Frequently asked questions

How does urinalysis diagnose UTI?

Dipstick leukocyte esterase indicates pyuria (white blood cells); nitrites indicate gram-negative bacteria (E. coli, Klebsiella) that reduce dietary nitrate. Both positive: high specificity for UTI. Either alone has lower specificity. Microscopy confirms WBCs (>5/hpf) and bacteria. Culture quantifies organism and sensitivity. Catheter or contaminated samples reduce specificity. In symptomatic women with pyuria, empiric treatment without culture is often acceptable. Fever or flank pain suggests pyelonephritis requiring blood and urine cultures.

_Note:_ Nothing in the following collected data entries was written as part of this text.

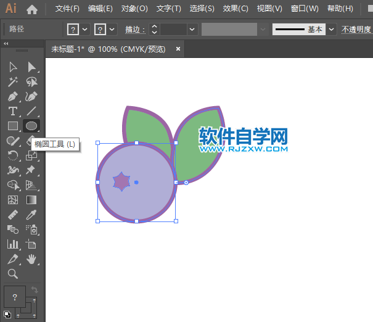Select the Zoom magnifier tool
This screenshot has height=322, width=373.
13,274
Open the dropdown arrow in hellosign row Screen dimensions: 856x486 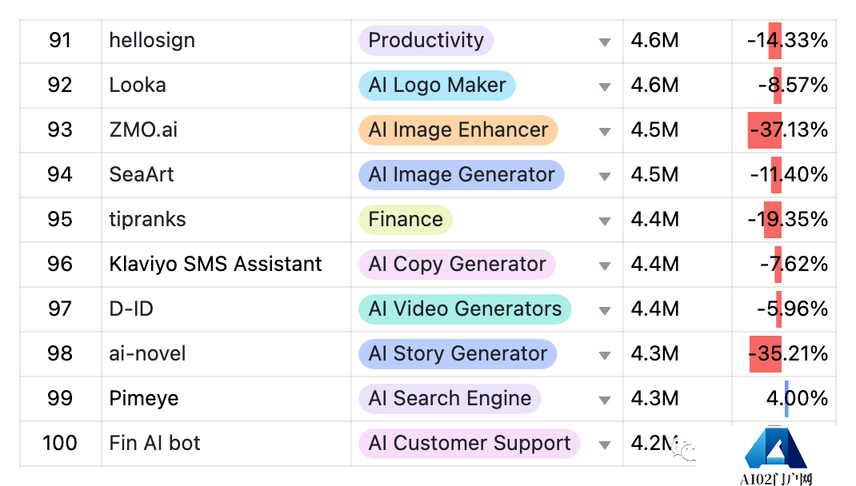605,42
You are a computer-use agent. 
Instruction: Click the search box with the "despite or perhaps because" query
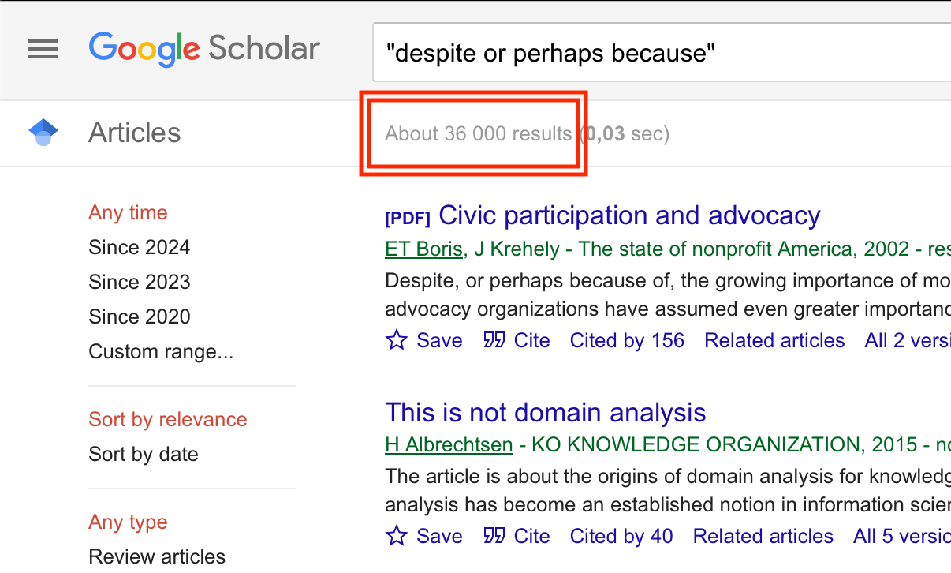(662, 53)
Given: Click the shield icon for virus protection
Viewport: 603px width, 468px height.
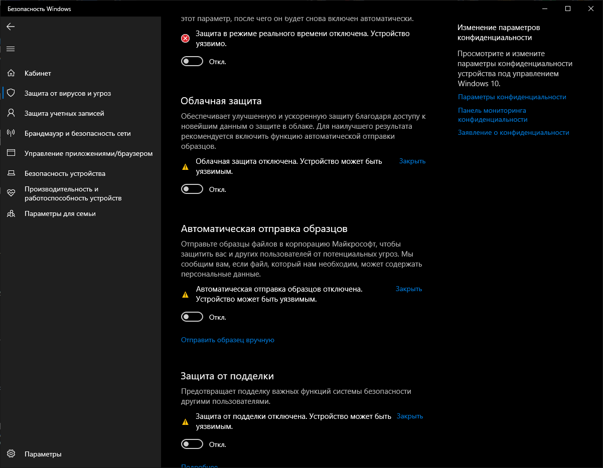Looking at the screenshot, I should [11, 93].
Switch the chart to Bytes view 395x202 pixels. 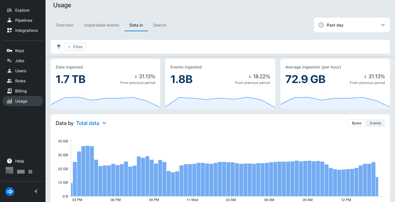[357, 123]
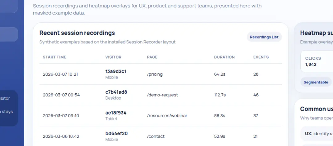
Task: Click the PAGE column header
Action: pos(152,57)
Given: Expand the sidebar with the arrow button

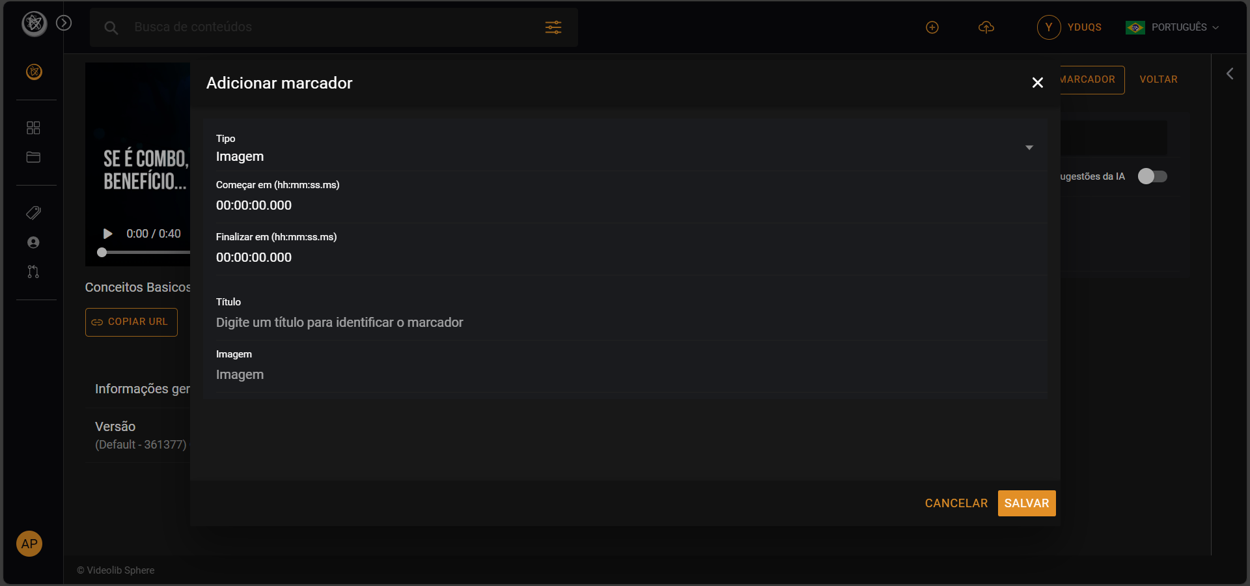Looking at the screenshot, I should (64, 23).
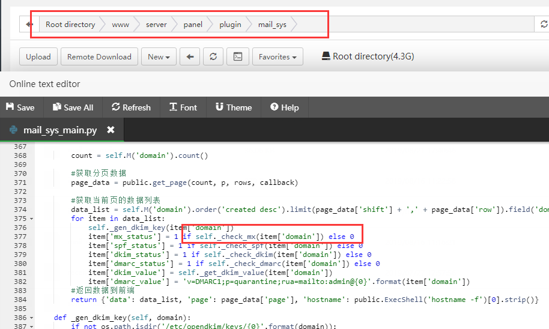This screenshot has height=329, width=549.
Task: Open editor Help
Action: [284, 107]
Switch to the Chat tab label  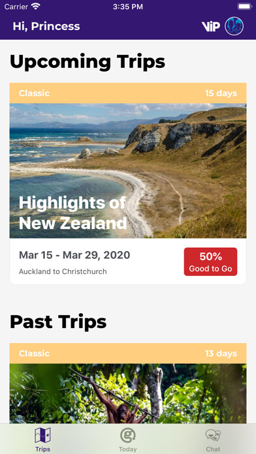pos(213,449)
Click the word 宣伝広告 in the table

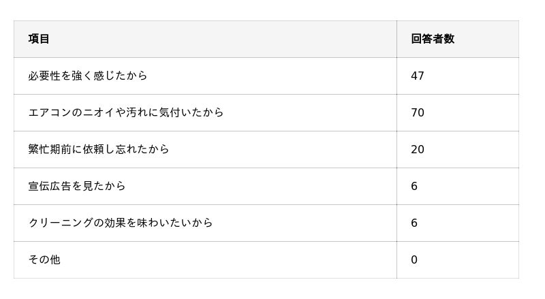point(50,186)
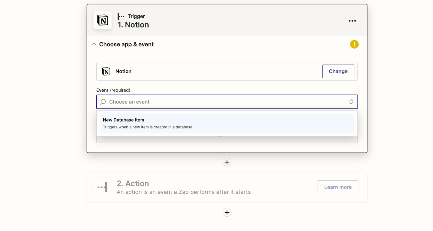The width and height of the screenshot is (433, 231).
Task: Click the "1. Notion" step title
Action: click(x=133, y=25)
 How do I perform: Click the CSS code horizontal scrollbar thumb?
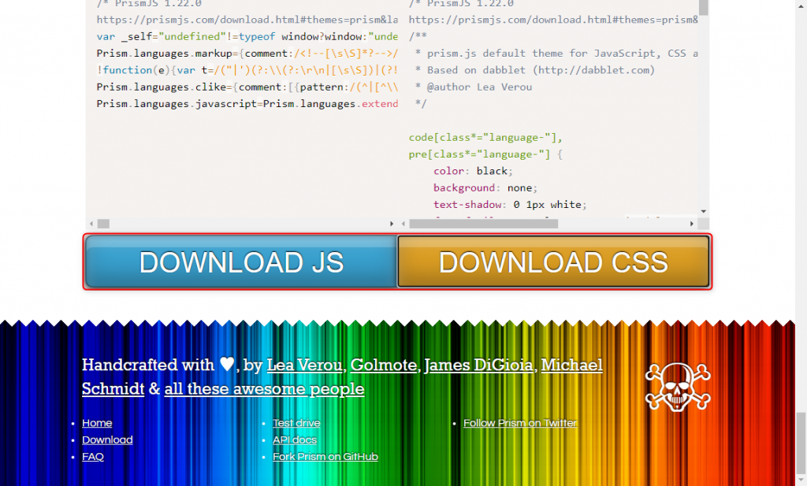[484, 224]
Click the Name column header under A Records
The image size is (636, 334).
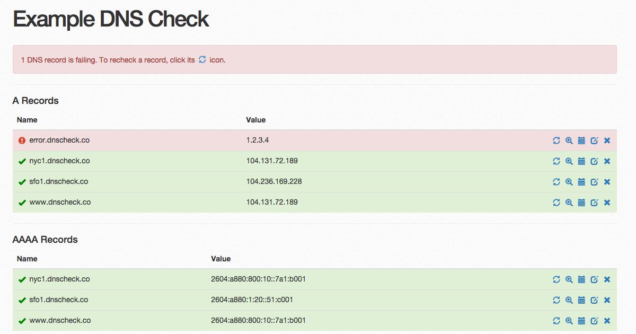pyautogui.click(x=27, y=120)
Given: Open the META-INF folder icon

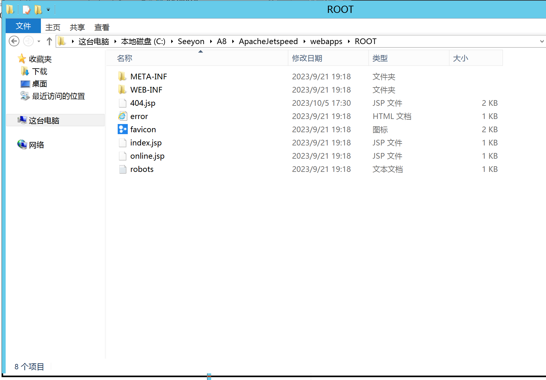Looking at the screenshot, I should (x=122, y=77).
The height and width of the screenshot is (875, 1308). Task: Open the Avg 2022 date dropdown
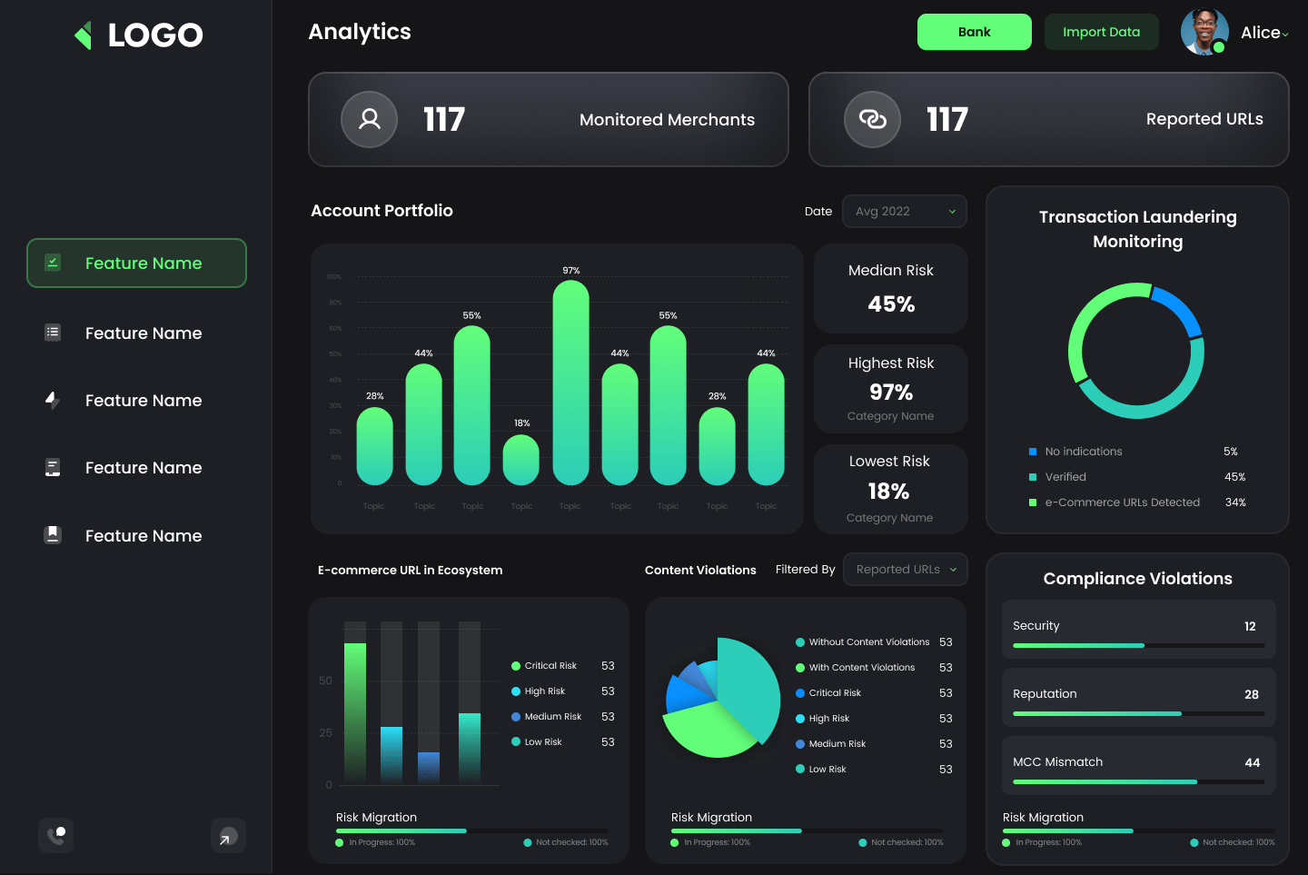904,211
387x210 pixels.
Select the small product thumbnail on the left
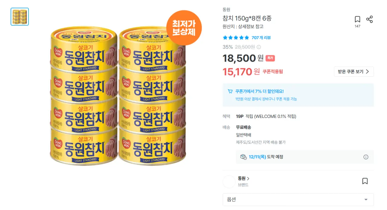pos(19,16)
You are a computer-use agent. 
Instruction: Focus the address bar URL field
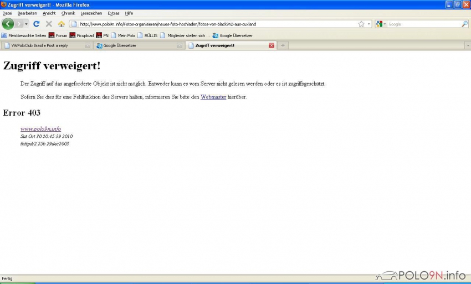coord(216,24)
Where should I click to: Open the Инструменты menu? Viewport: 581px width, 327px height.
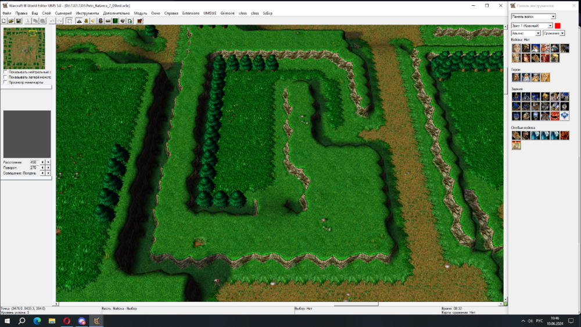87,13
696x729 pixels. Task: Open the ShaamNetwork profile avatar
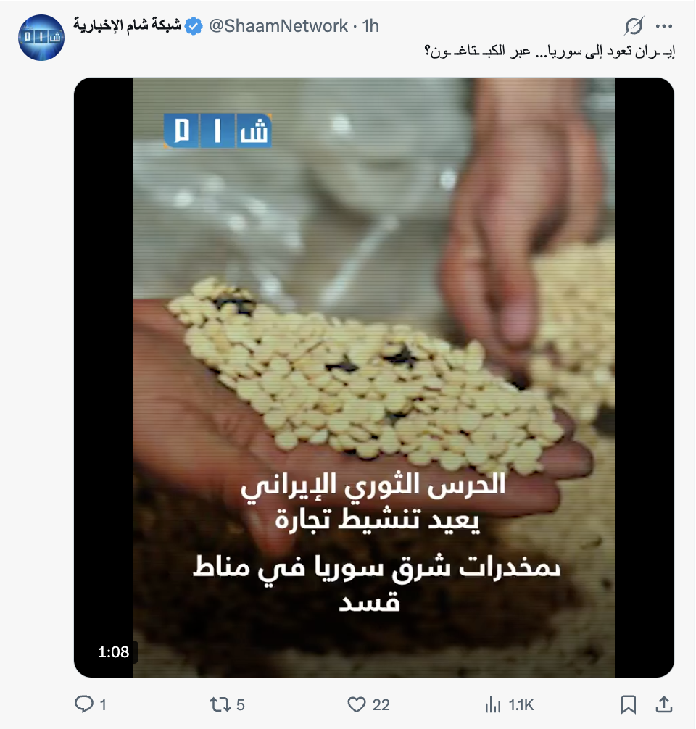(x=41, y=38)
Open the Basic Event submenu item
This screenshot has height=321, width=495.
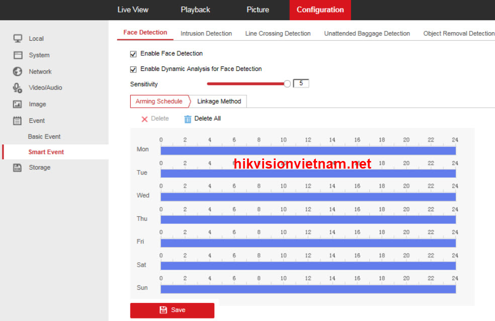coord(44,136)

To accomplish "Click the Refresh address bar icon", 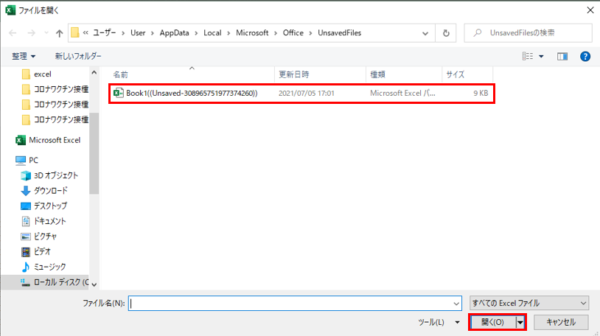I will (446, 33).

What does proteinuria tell you?

Healthy kidneys excrete <150 mg protein/day. Glomerular proteinuria (filter damage) leaks albumin and larger proteins — nephrotic syndrome (>3.5 g/day) presents with edema, hypoalbuminemia, hyperlipidemia. Tubular proteinuria leaks low-MW proteins (β2-microglobulin) — interstitial nephritis, Fanconi syndrome. Overflow proteinuria from excess plasma protein — Bence Jones in multiple myeloma. Quantify with 24-hour collection or spot urine protein:creatinine ratio. Microalbuminuria (30-300 mg/day) is early diabetic nephropathy.

What are urinary casts?

Cylindrical molds formed in distal tubules from Tamm-Horsfall protein. Hyaline (acellular): nonspecific, dehydration, exercise. RBC casts: glomerulonephritis (post-streptococcal, IgA, lupus, Wegener). WBC casts: pyelonephritis or acute interstitial nephritis. Granular casts: acute tubular necrosis ("muddy brown" casts). Waxy casts: chronic kidney disease. Fatty casts ("Maltese cross" under polarized light): nephrotic syndrome. Casts are pathognomonic for renal-origin disease — distinguish kidney from lower urinary tract source.

What is hematuria and how is it evaluated?

Microscopic hematuria: >3 RBCs per high-power field; gross hematuria visible. Dipstick blood is sensitive but cross-reacts with myoglobin (rhabdomyolysis) and free hemoglobin (intravascular hemolysis) — confirm with microscopy. Glomerular hematuria: dysmorphic RBCs, RBC casts, proteinuria → nephrology workup. Non-glomerular: round RBCs, no casts → CT urography and cystoscopy for stones, tumors, trauma. Painless gross hematuria in adults is bladder cancer until proven otherwise.

What does glycosuria mean?

Glucose appears in urine when serum glucose exceeds renal threshold (~180 mg/dL). Diabetes is the most common cause; monitor poorly controlled DM. SGLT2 inhibitors (empagliflozin, dapagliflozin) cause glycosuria therapeutically — block proximal tubule glucose reabsorption, lower glucose, and improve cardiovascular and renal outcomes in diabetes and heart failure. Pregnant women may have benign glycosuria from increased GFR. Fanconi syndrome causes glycosuria with normal blood glucose due to proximal tubule dysfunction.

How does urinalysis detect kidney stones?

Crystals visible on microscopy can suggest stone composition: calcium oxalate (envelope-shaped), uric acid (rhomboid, low pH), struvite (coffin-lid, alkaline urine, infection-related Proteus/Klebsiella), cystine (hexagonal, autosomal recessive cystinuria). Hematuria is often present. Acidic urine favors uric acid stones; alkaline urine favors struvite and calcium phosphate. CT without contrast is gold-standard imaging. 24-hour urine collection identifies metabolic risk factors (hypercalciuria, hyperuricosuria, low citrate, low volume).

What about ketones and bilirubin?

Ketones (acetoacetate, β-hydroxybutyrate, acetone) appear during fasting, prolonged exercise, low-carbohydrate diet, alcohol use, and diabetic ketoacidosis. Dipstick detects acetoacetate; β-hydroxybutyrate (predominant in DKA) requires serum measurement. Bilirubin in urine indicates conjugated hyperbilirubinemia from biliary obstruction or hepatocellular injury (water-soluble conjugated bilirubin can be excreted; unconjugated cannot). Urobilinogen is normally trace; elevated in hemolysis or hepatic dysfunction; absent in complete biliary obstruction.